Les troubles neurovisuels concerneraient 5 % des enfants, selon les estimations reprises par la directrice de recherche au CNRS Sylvie Chokron (chroniqueuse au cahier « Science & médecine »), soit un par classe en moyenne. Mais ils sont rarement dépistés et souvent à l’origine de diagnostics erronés. « Ils sont tombés dans un vide clinique entre l’ophtalmologie et la neurologie », constate-t-elle.
Ces troubles de la vision peuvent affecter le champ visuel, la reconnaissance ou encore l’attention et la mémoire visuelles. Par exemple, une tache aveugle dans le champ visuel combinée aux milliers de mouvements des yeux par minute entraîne une image morcelée du monde qui crée des difficultés à reconnaître les formes, les objets, les visages, les émotions, les gestes.
La responsable est une lésion entre le chiasma optique (lieu de croisement des deux nerfs optiques pour que le champ visuel droit soit interprété par l’hémisphère cérébral gauche et inversement) et le cortex.

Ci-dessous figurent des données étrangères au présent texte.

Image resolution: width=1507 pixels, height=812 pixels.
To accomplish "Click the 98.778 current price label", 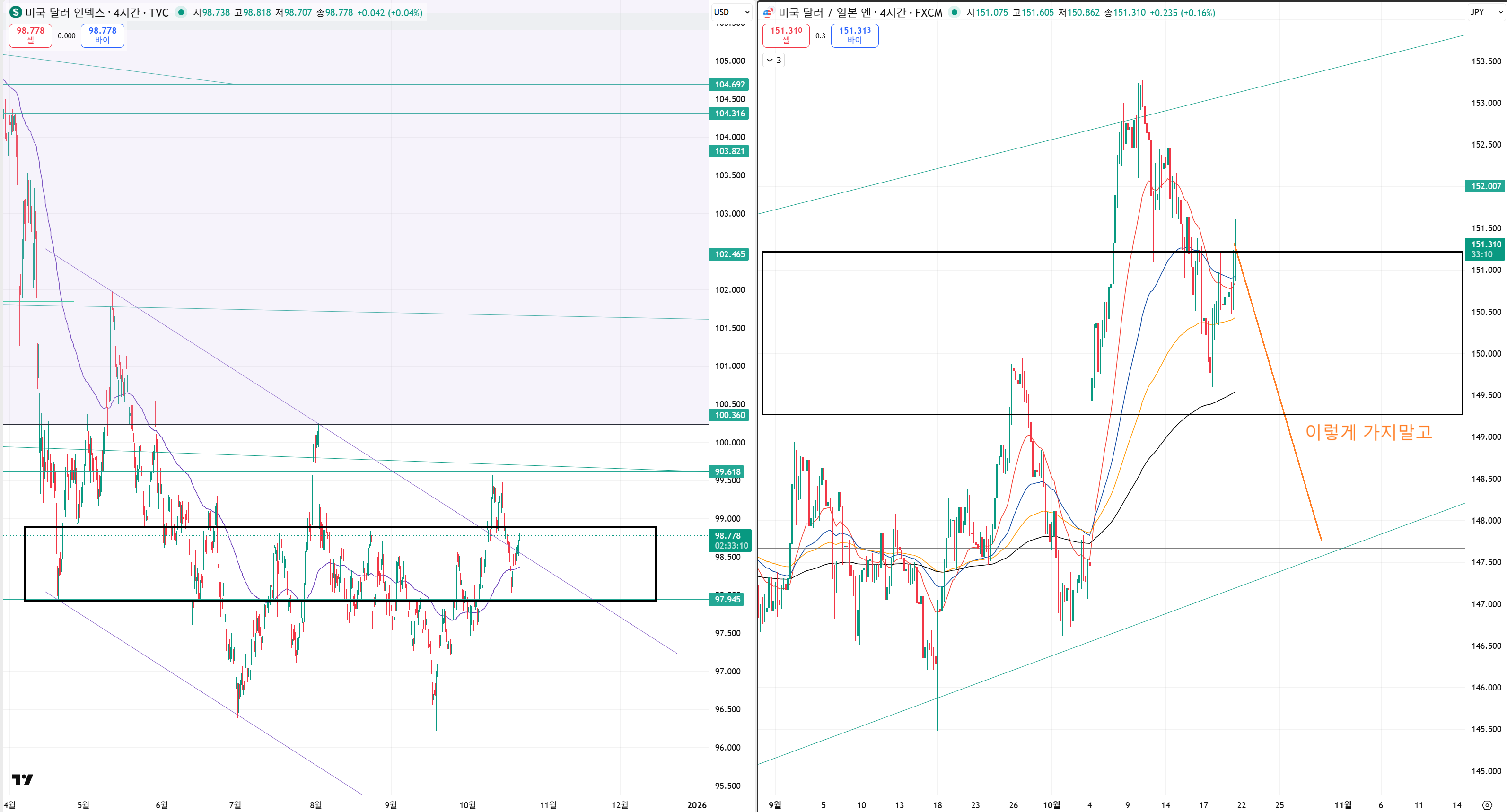I will (x=729, y=540).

En conséquence, la vision est affectée, alors que l’appareil oculaire − les yeux − sont intacts. Ce qui peut aboutir à une situation où « le patient ne voit pas et le médecin ne voit rien », résume Sylvie Chokron. Chez les enfants, cette lésion est souvent retrouvée après des conditions de naissance difficiles, par exemple dans un contexte d’insuffisance respiratoire ou de prématurité.

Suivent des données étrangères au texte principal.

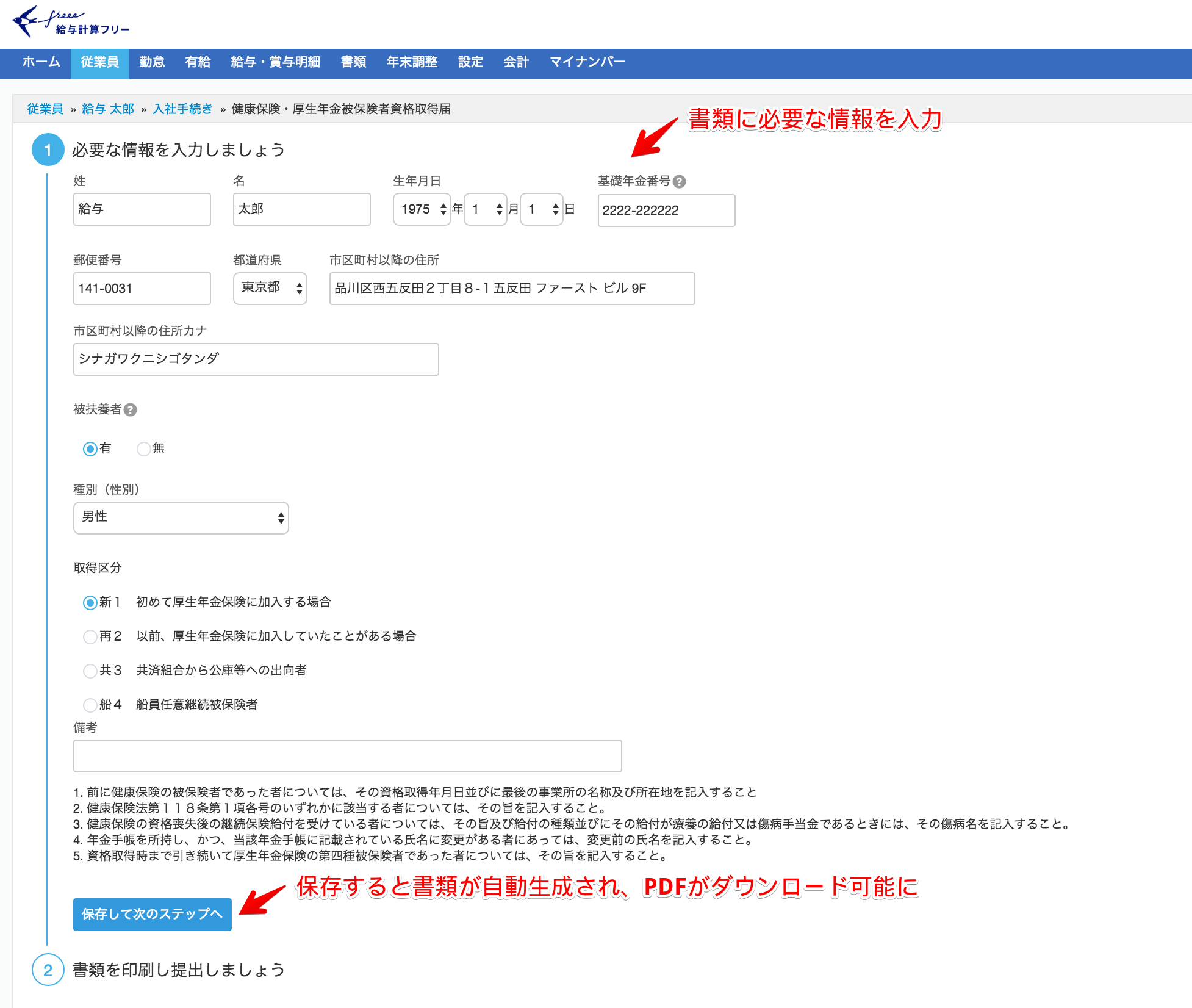Click the step 1 circle icon

(x=48, y=150)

Difficultés d’apprentissage
Sachant que 80 % de l’acquisition des connaissances pendant les premières années de la vie recourent à la vue, les troubles neurovisuels peuvent être à l’origine ou associés à d’autres troubles neurodéveloppementaux en lien avec des difficultés d’apprentissage, comme la dyspraxie, la dyslexie ou la dyscalculie. Ils peuvent être aussi un marqueur précoce de troubles du spectre autistique.
« Penser aux troubles neurovisuels, ça change une vie », martèle l’ophtalmologue Laurent Laloum, qui rappelle que l’efficacité visuelle n’est pas une question d’intelligence. « Je vois des enfants en échec scolaire grave à cause de troubles neurovisuels, et qui, lorsqu’on les rééduque, apprennent à lire en quelques mois ! », poursuit-il.
C’est le cas de Joseph, « un immense lecteur » aujourd’hui âgé de 15 ans et dont la mère témoigne de l’errance médicale : « Entre ses 3-4 ans et ses 8 ans, on a fait quatre services hospitaliers, huit neurologues, des pédiatres… et ils avaient tous des diagnostics différents », raconte Nathalie Villeneuve. Il change aussi quatre fois d’école avant un diagnostic de troubles visuels massifs. Pris en charge à 12 ans par l’équipe de Sylvie Chokron, « il a appris à lire en dix-huit mois avec une méthode adaptée », déclare sa mère.